In any event, recent massive injections of natural gas into storage have cooled off overheated gas prices.

For the second time in a month, the US Energy Information Administration reported a record high volume of gas injected into storage during the week ended June 20. That injection, of 127 bcf, bested the previous record, 125 bcf, set the week ended June 6.

The surprising numbers left some market observers thinking that horrific price spikes warned of for this winter may be avoided after all. Indeed, the current year-to-year storage deficit at last report had shrunk by 65 bcf in June to 653 bcf. Some are already predicting gas prices will pierce the ostensible current floor of $5/Mcf in July.

2001 redux?

Some analysts sees the potential for a repeat of the confounding disaster that was the gas market of 2001.

Analysts with Morgan & Keegan & Co.'s Houston office recalled the market gyrations of 2001, when early expectations were for tight supplies throughout the year. Those hopes were dashed following a series of 90+ bcf injections, whose persistence gradually erased the year-to-year deficit. The cooling season ended that year with a record 3.24 tcf in storage, "an event considered almost impossible by market players earlier in the period," M&K analysts said.

"Consensus range for storage this year is still 2.7 tcf, and this serves as a prop for $6/Mcf gas prices," the analysts said. "We believe 3 tcf is quite possible and would not write off anything as impossible, given the 2001 experience."

M&K cites several 2001 vs. 2003 parallels: Gas peaking at over $10/Mcf in the preceding winter, inventories remaining in deficit vs. the historical average, crude prices persisting near $30/bbl, and weather patterns behaving similarly.

The analysts also note the differences between the 2 years: gas prices at $2-4/Mcf vs. $6/Mcf today, a storage deficit about a third greater today than in 2001, and a feebly improving economy today vs. a rapidly sliding economy just prior to Sept. 11, 2001.

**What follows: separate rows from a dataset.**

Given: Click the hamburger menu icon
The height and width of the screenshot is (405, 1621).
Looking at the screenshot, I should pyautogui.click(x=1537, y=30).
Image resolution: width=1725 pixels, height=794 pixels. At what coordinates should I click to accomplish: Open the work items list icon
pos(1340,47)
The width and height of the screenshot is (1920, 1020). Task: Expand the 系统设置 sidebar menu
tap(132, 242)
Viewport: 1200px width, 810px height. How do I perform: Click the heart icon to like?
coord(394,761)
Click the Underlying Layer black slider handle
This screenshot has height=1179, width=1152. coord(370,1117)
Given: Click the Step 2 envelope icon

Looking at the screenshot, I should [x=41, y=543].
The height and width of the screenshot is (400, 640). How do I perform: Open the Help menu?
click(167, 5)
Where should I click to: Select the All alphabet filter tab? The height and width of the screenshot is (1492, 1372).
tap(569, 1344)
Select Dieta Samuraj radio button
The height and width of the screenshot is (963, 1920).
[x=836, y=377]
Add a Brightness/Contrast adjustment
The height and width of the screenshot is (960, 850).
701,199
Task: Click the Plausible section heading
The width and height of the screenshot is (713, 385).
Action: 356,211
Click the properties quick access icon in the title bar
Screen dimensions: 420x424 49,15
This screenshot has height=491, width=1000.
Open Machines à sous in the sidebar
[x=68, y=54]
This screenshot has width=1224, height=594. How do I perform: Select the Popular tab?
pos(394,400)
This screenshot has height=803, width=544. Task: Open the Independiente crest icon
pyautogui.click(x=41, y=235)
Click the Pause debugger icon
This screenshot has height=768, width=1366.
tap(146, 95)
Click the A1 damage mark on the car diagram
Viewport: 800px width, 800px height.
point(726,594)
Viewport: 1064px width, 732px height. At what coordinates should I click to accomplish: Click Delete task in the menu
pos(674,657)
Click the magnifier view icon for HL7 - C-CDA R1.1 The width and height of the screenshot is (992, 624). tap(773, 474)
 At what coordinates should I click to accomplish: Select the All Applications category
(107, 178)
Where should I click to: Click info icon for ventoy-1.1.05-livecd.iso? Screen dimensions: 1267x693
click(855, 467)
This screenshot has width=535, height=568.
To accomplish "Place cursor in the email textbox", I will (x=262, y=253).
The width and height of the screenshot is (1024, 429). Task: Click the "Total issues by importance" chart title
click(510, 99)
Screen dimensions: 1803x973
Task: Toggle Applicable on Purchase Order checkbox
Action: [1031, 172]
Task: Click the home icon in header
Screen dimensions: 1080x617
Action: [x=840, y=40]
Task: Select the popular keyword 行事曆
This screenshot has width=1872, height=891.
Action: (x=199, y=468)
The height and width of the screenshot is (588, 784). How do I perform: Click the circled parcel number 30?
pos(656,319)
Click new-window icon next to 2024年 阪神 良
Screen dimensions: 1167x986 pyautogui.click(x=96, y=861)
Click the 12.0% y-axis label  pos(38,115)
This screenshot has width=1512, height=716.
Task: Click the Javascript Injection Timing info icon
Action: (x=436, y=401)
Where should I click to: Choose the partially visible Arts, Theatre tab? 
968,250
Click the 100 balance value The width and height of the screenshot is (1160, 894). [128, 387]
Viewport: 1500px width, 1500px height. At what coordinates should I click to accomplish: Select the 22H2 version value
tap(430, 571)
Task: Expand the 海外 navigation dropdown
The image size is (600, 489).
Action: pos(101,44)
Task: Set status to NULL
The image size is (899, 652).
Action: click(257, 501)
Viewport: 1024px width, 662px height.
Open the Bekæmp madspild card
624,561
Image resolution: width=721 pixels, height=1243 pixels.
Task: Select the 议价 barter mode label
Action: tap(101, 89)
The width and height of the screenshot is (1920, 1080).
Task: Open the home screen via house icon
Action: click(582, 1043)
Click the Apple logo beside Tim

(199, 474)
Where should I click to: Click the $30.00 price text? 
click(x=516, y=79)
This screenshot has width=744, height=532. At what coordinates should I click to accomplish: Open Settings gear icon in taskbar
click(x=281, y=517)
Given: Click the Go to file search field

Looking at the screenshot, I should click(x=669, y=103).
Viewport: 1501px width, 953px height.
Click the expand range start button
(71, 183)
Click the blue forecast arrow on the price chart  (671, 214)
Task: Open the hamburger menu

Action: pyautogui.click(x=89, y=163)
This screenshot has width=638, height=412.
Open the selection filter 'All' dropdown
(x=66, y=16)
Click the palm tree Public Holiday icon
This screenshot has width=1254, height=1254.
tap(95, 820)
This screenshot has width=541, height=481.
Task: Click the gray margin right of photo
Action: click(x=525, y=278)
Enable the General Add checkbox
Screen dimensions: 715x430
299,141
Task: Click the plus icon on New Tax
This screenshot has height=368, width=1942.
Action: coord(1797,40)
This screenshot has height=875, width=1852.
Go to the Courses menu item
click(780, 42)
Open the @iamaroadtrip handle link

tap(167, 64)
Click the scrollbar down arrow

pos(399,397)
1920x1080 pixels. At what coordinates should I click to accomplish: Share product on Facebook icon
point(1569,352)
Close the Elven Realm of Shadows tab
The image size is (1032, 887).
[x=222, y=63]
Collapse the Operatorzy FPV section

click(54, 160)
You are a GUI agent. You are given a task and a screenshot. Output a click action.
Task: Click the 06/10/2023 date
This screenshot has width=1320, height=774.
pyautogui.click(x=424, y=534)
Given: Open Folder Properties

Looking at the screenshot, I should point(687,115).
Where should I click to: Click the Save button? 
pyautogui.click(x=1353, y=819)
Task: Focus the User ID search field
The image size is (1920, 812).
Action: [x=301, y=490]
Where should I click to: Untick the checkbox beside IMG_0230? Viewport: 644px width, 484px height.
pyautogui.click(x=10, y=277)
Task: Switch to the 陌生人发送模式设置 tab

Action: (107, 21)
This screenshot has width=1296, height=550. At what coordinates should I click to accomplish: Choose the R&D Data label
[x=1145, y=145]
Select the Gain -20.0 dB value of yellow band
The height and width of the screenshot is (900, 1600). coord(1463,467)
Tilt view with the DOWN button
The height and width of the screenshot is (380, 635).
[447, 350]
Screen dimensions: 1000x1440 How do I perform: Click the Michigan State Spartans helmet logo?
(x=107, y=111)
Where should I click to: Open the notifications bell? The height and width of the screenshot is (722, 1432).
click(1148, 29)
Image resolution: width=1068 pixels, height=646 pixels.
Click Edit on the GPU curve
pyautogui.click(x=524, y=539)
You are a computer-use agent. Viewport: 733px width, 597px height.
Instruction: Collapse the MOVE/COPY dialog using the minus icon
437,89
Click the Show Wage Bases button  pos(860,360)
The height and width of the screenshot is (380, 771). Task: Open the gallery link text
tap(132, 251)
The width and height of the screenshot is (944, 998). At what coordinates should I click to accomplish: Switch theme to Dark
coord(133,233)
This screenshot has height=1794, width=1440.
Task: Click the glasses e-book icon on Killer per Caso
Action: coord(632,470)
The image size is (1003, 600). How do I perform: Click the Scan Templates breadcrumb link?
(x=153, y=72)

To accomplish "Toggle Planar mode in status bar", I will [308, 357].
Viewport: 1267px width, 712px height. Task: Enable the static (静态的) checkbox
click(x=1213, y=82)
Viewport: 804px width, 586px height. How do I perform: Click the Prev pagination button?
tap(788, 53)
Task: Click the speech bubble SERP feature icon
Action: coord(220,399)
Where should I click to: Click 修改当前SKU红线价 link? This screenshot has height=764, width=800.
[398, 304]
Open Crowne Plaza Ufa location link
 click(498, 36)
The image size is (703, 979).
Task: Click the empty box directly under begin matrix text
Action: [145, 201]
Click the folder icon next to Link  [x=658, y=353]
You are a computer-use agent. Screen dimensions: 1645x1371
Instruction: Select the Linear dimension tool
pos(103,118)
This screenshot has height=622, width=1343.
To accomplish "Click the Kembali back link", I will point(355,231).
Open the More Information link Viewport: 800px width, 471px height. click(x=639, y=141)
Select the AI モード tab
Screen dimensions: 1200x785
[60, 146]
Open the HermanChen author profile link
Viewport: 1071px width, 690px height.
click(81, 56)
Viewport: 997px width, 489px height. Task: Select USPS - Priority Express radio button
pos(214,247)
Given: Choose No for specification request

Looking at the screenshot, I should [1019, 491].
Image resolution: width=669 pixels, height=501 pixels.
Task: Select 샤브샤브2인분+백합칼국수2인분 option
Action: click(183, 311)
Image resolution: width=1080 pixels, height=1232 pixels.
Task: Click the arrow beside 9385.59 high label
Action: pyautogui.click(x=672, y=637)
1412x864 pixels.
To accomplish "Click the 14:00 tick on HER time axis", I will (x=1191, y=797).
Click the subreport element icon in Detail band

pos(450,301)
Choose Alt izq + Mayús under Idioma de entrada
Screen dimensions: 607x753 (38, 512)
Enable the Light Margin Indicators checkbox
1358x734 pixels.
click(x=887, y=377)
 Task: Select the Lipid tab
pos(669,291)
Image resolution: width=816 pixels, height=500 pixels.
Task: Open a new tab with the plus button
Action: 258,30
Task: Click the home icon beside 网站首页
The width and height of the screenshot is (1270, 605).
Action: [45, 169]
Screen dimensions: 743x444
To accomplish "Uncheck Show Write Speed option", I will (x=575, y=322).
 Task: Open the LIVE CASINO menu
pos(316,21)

"A decline towards $4/Mcf if we near 3.0 tcf is not inconceivable, assuming oil holds above $28/bbl," M&K said.

Supply-demand factors

The keys to gauging the direction of the gas market the rest of this year could rest in more conventional areas of supply and demand.

Fuel-switching is not a likely factor at this point, notes energy economist James L. Williams, citing sharp gains in distillate and resid consumption this year vs. last: "This indicates that much of the fuel-switching has been done already."

So that leaves little doubt that much of the gas supply available for injection stems from relentless demand destruction owing to high prices.

As to supply? The Baker Hughes count of US active rigs continues to hold above 1,000, with much of the recent gains attributable to land rigs drilling for gas. That's another example of 2001 déjà vu: price-driven opportunistic drilling.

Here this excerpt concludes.